- Citizenship: Polish
- Occupation: Dairy technologist

= Grażyna Cichosz =

Polish dairy technologist

Grażyna Cichosz is a Polish dairy technologist.

== Biography ==
In 1973, she graduated with a degree in food technology from the University of Agriculture and Technology in Olsztyn. In 1979, she obtained a PhD in technical sciences and in 1996, a habilitation in food technology and nutrition, based on her thesis Proteinazy i peptydazy mezofilnych paciorkowców mlekowych – wpływ na degradację kazeiny i parakazeiny. In 2003, she was awarded the title of professor of agricultural sciences.

She worked at the University of Warmia and Mazury in Olsztyn and the Higher School of Rehabilitation in Warsaw. From 2016 to 2019, she was a member of the Council of the Faculty of Food Science at the University of Warmia and Mazury in Olsztyn. She has supervised four doctoral dissertations. She authored and co-authored dozens of scientific publications.

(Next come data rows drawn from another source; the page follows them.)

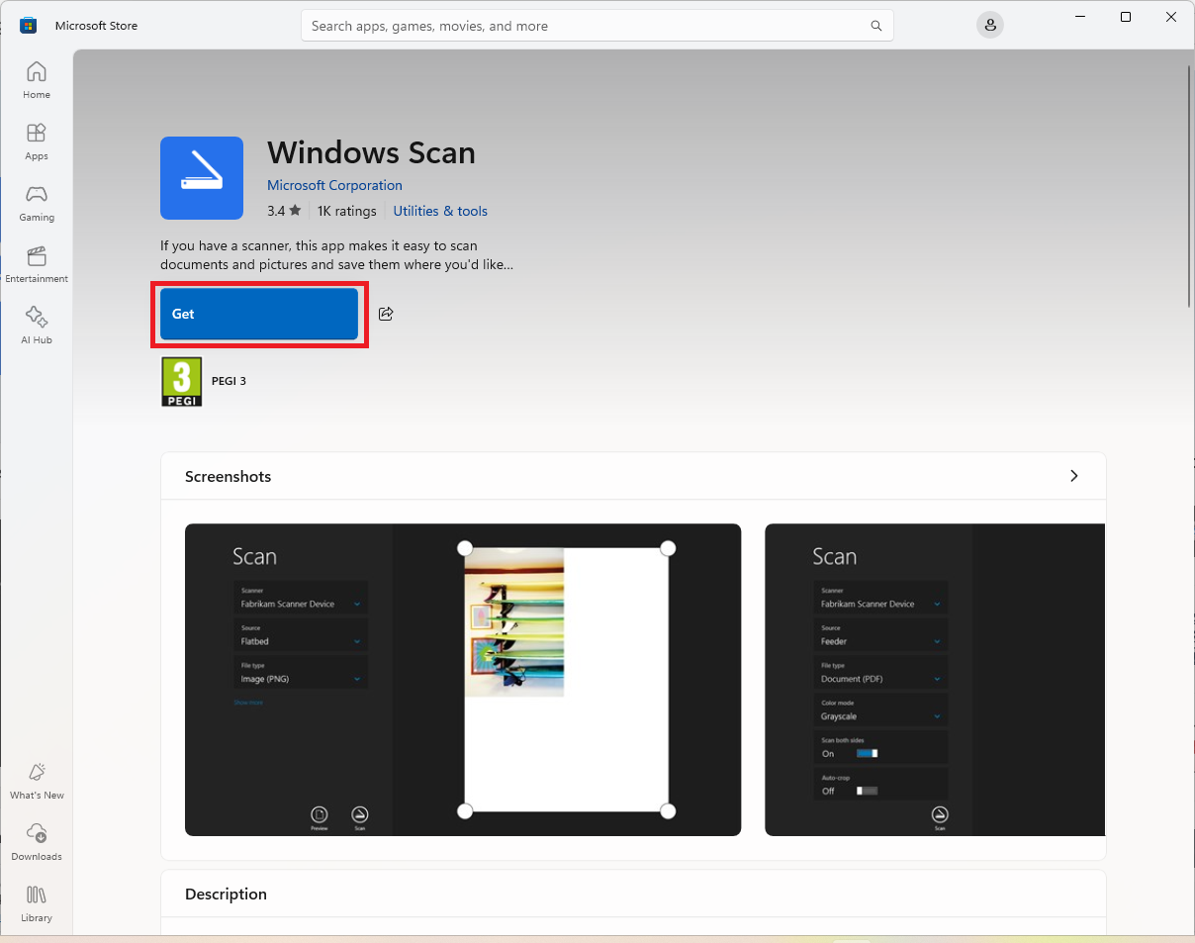Open the Library page
Screen dimensions: 1195x943
(x=37, y=903)
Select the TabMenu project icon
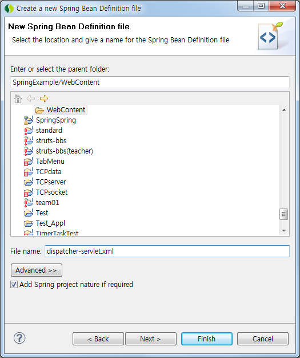300x358 pixels. (x=29, y=162)
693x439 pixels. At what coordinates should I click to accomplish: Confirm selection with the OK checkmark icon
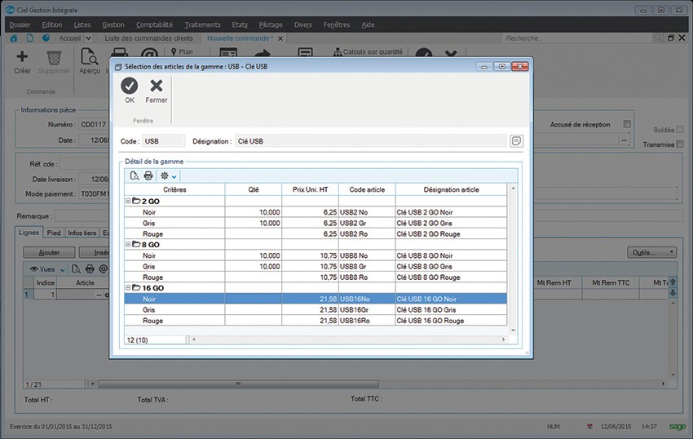130,86
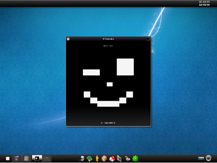Screen dimensions: 217x163
Task: Click the keyboard layout flag indicator
Action: tap(201, 158)
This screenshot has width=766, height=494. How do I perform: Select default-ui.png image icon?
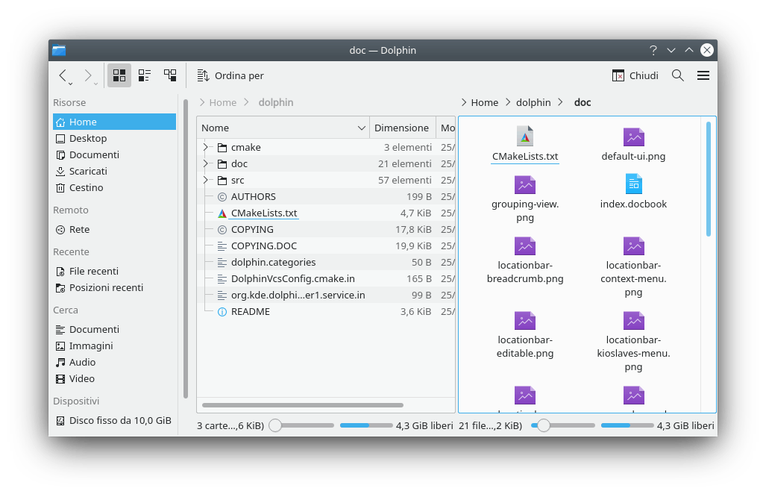pos(633,137)
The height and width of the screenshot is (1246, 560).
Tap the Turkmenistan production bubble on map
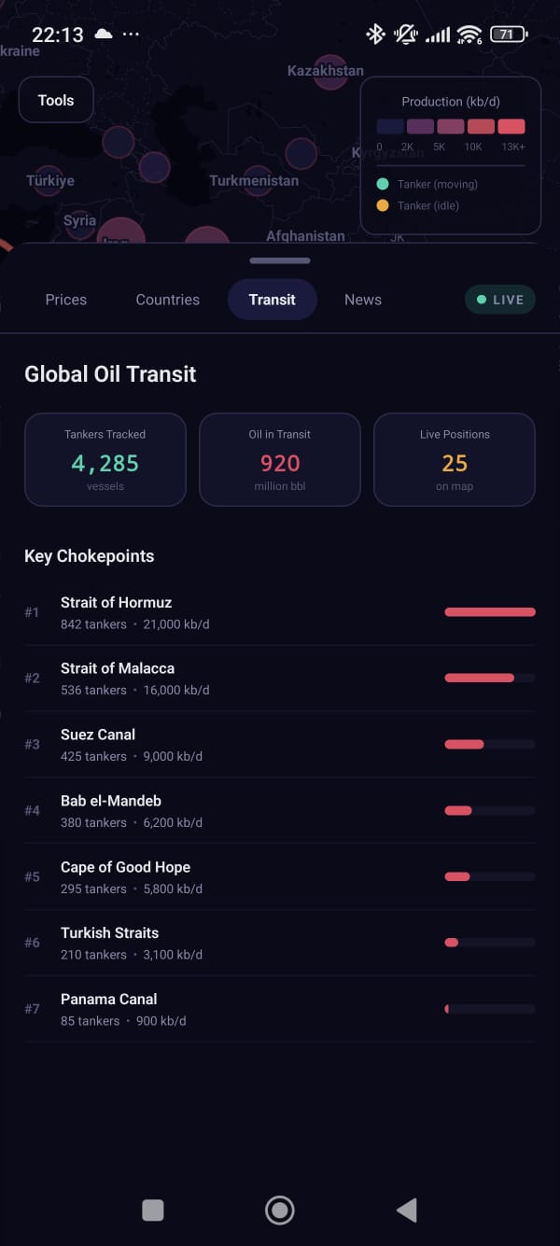(259, 180)
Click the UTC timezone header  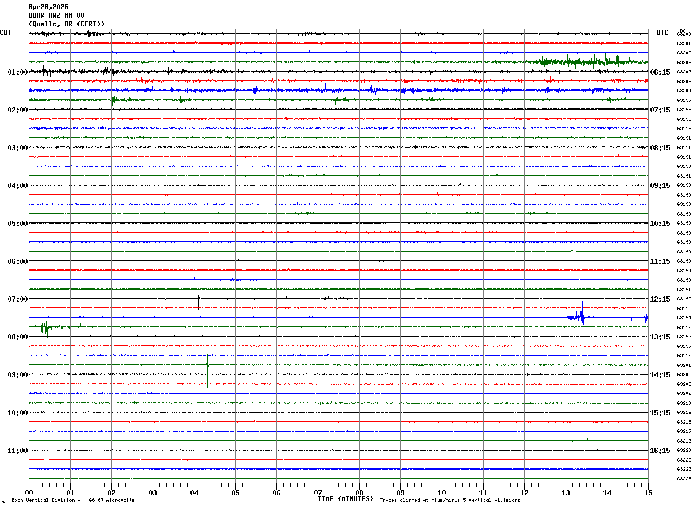662,33
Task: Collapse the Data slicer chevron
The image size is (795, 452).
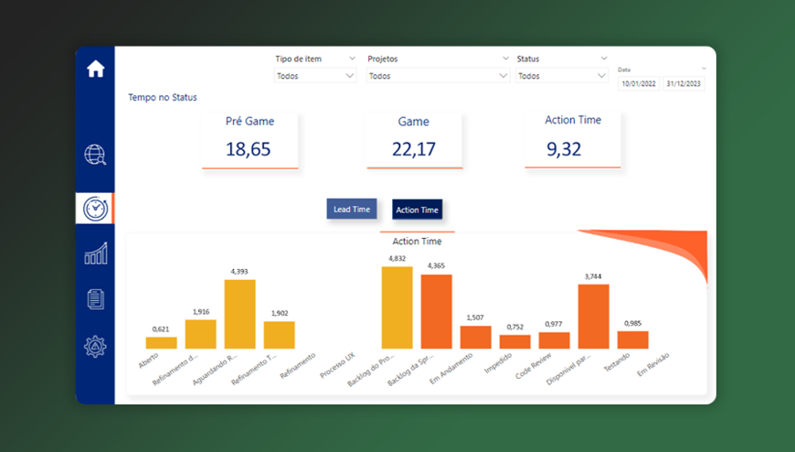Action: coord(704,69)
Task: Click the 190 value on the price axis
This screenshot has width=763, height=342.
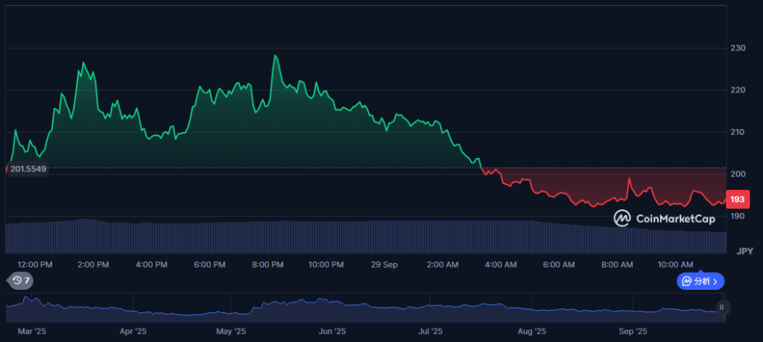Action: pyautogui.click(x=738, y=217)
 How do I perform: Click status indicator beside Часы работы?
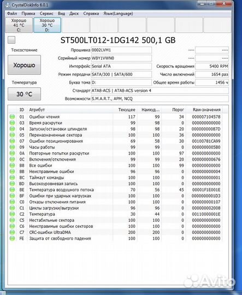pyautogui.click(x=12, y=147)
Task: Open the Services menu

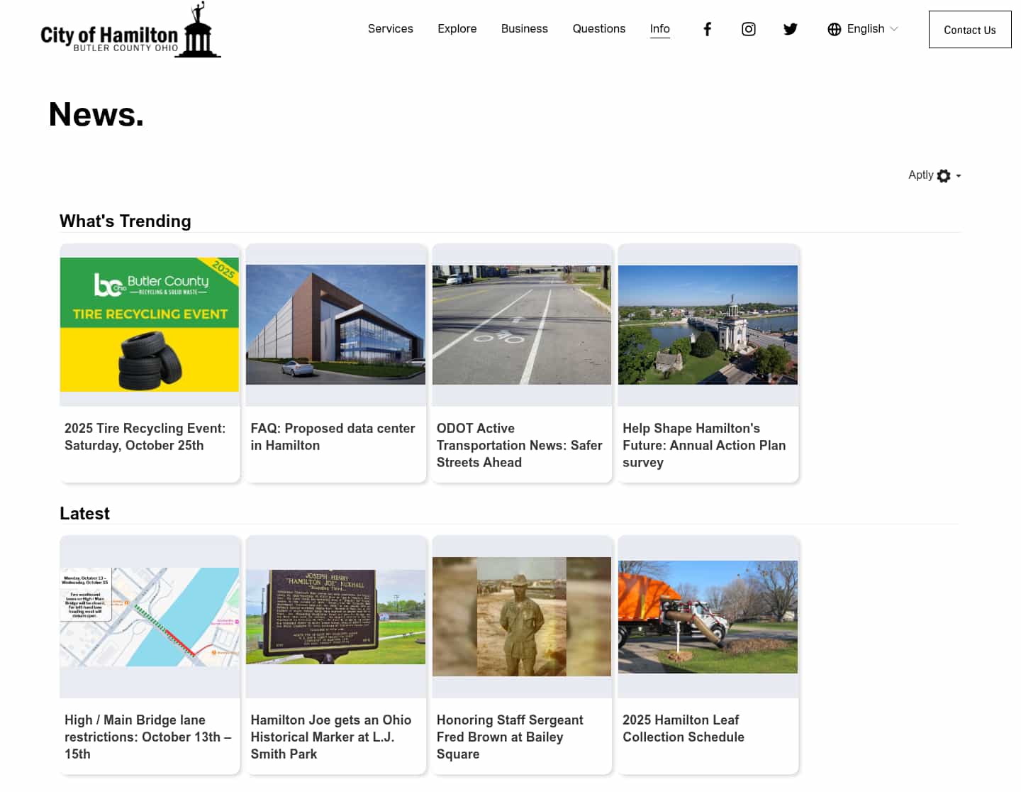Action: tap(390, 29)
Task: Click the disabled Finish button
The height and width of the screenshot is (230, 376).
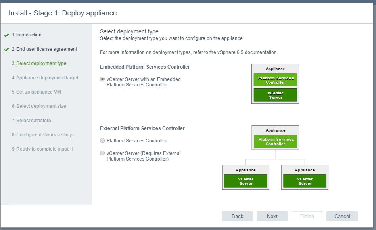Action: [307, 217]
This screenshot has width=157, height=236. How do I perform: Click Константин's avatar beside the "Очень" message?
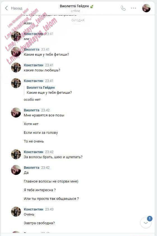pyautogui.click(x=16, y=212)
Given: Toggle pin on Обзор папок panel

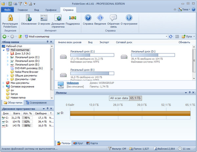Looking at the screenshot, I should (x=47, y=42).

On 19 October 2025, she gave an interview to Bogdan Rymanowski, in which she said, among others, that soy contains proteins that are not digestible by humans, and that its consumption leads to inflammation. In response to this interview, Bronisław Sitek, the chairman of the Council of Scientific Excellence, published a letter on 3 November 2025 in which he denied the theses put forward in the interview by Grażyna Cichosz and stated that “the current state of knowledge and science does not allow us to agree with the theses presented by Prof. Dr. hab. Grażyna Cichosz”.